A 15 milles de l'arrivée, nous sommes escortés par 2 bancs de dauphins qui jouent avec le bateau et la vague d'étrave, l'un d'eux joueur ou espiègle vient percuter le chef de file qui chavire sous le choc, nous avons peur qu'il se fasse percuter par l'étrave, mais il se rétablit et reprend la nage en douces ondulations au sein du groupe. Quel accueil magnifique ! Cela égaye un peu cette journée toute triste car pour la première fois nous ne voyons pas le soleil dans ce ciel gris et ainsi nous ne distinguerons l'île de Faial qu'au dernier moment.

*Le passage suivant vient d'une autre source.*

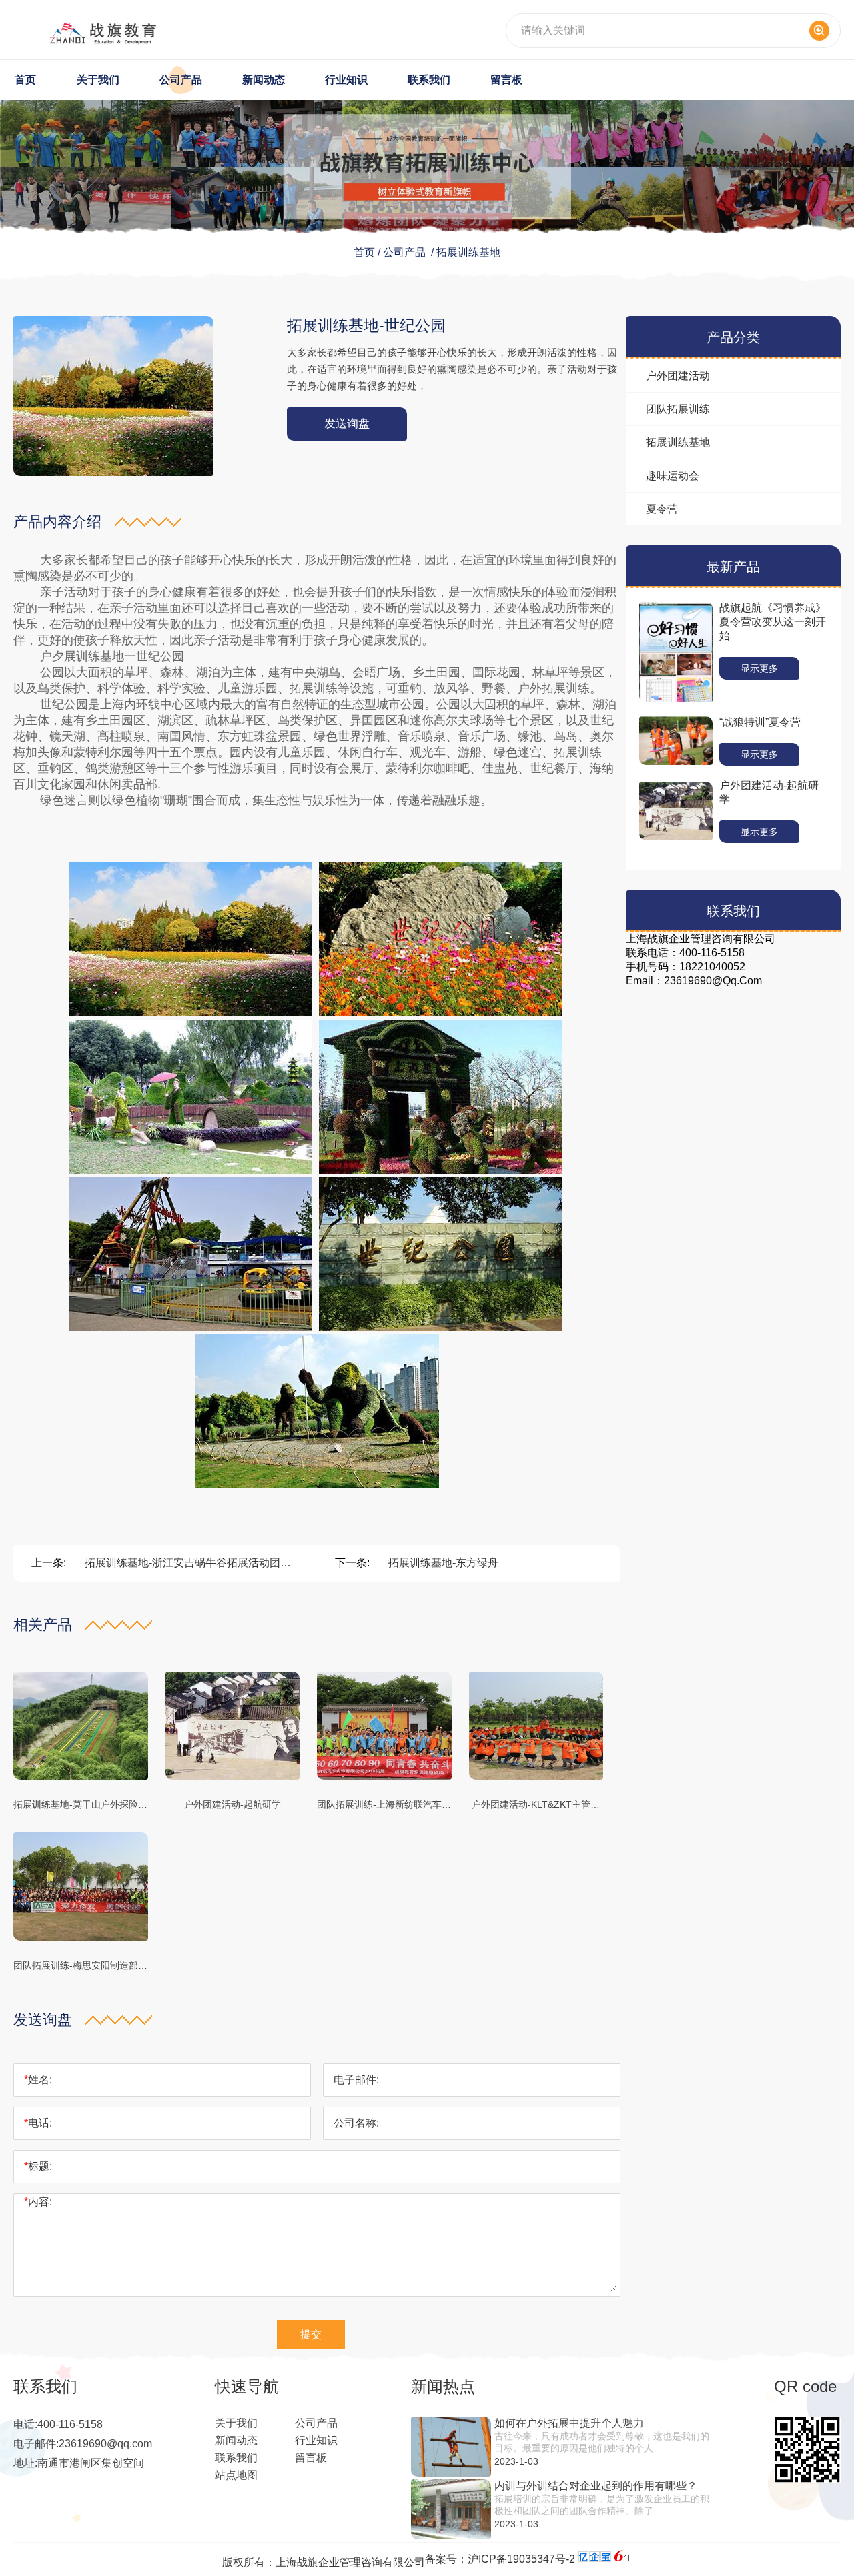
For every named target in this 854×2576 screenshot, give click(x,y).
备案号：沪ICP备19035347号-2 (500, 2559)
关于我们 (98, 79)
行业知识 (346, 79)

Et c'est parti pour les photos...
Et une partie de ce qu'on aurait aimé ne pas voir...
Les Saintes 2
Dimanche 12 avril
Départ de Malendure en direction des Saintes, à cause du relief le vent est instable en force et en direction, toutefois, passé la pointe du Vieux Fort nous ne regrettons pas d’avoir anticipé et fait le choix des 2 ris et trinquette car dans le canal, plus aucun obstacle ne retient le vent ni les vagues. Nous remontons au vent difficilement cherchant l’abri de Terre de Bas pensant trouver un vent plus calme et une mer plus plate mais il n’en sera rien. Finalement, c’est avec l’aide du moteur que nous remontons sur Terre de Haut en empruntant la passe du Pain de Sucre. Nous prenons une bouée à l’Anse Mire, pour une semaine, la haute saison s’achève et il y a beaucoup moins de bateaux que lors de notre premier passage.Nous grimpons jusqu’au Fort Napoléon dont les salles abritent un musée consacré aux batailles franco-anglaises, à l’histoire de ces barques de pêche "saintoises" traditionnelles, aux arts et traditions des Saintes avec de nombreuses photos anciennes.